--- GIVEN EXERCISE ---
Copy out each line of text in the data below word for word. Leave out the pictures.

--- DATA SECTION ---
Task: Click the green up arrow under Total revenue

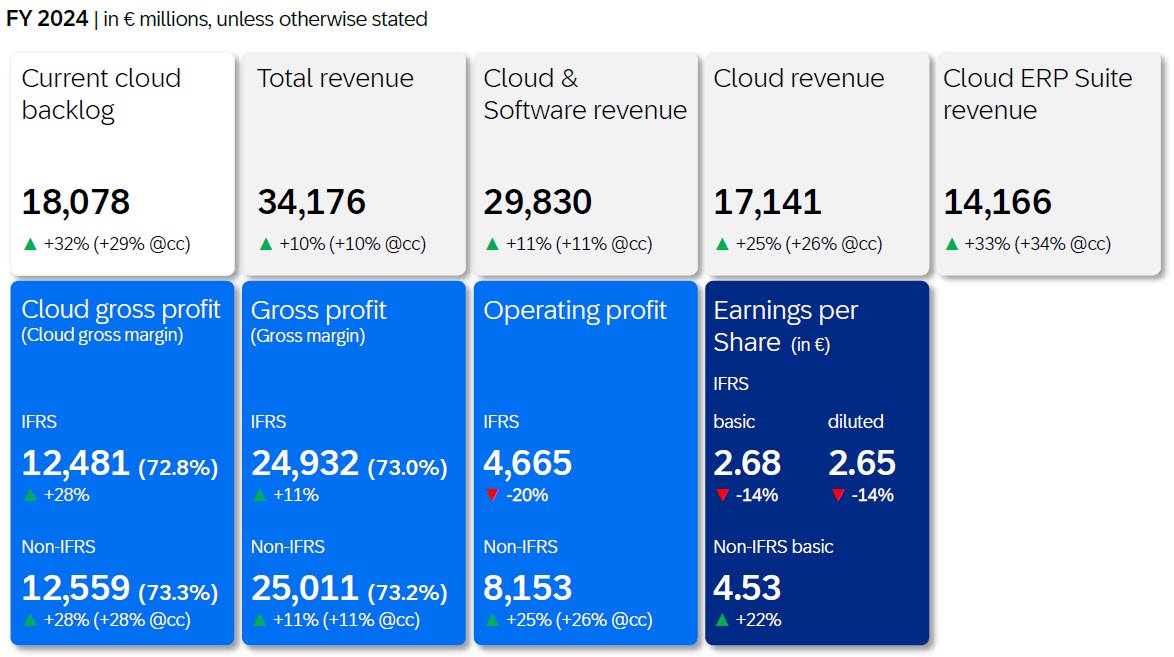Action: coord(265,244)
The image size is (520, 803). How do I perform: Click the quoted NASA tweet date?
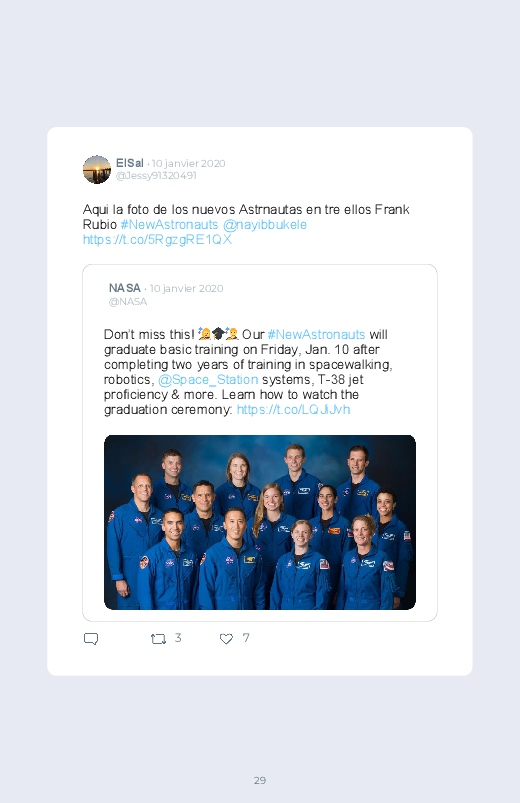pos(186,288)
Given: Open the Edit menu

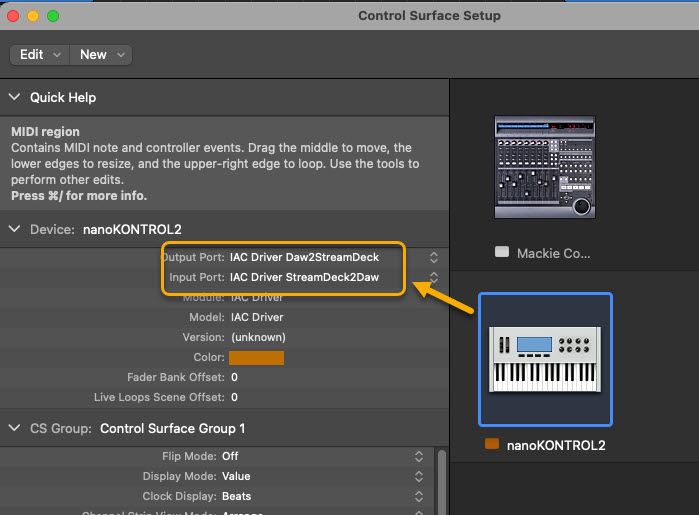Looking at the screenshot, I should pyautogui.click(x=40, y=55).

--- RESULT ---
Task: Click the green up arrow under Total revenue

Action: coord(265,244)
The image size is (520, 803). How do I perform: Click the quoted NASA tweet date?
pos(186,288)
Given: Open the Edit menu

Looking at the screenshot, I should pyautogui.click(x=40, y=55).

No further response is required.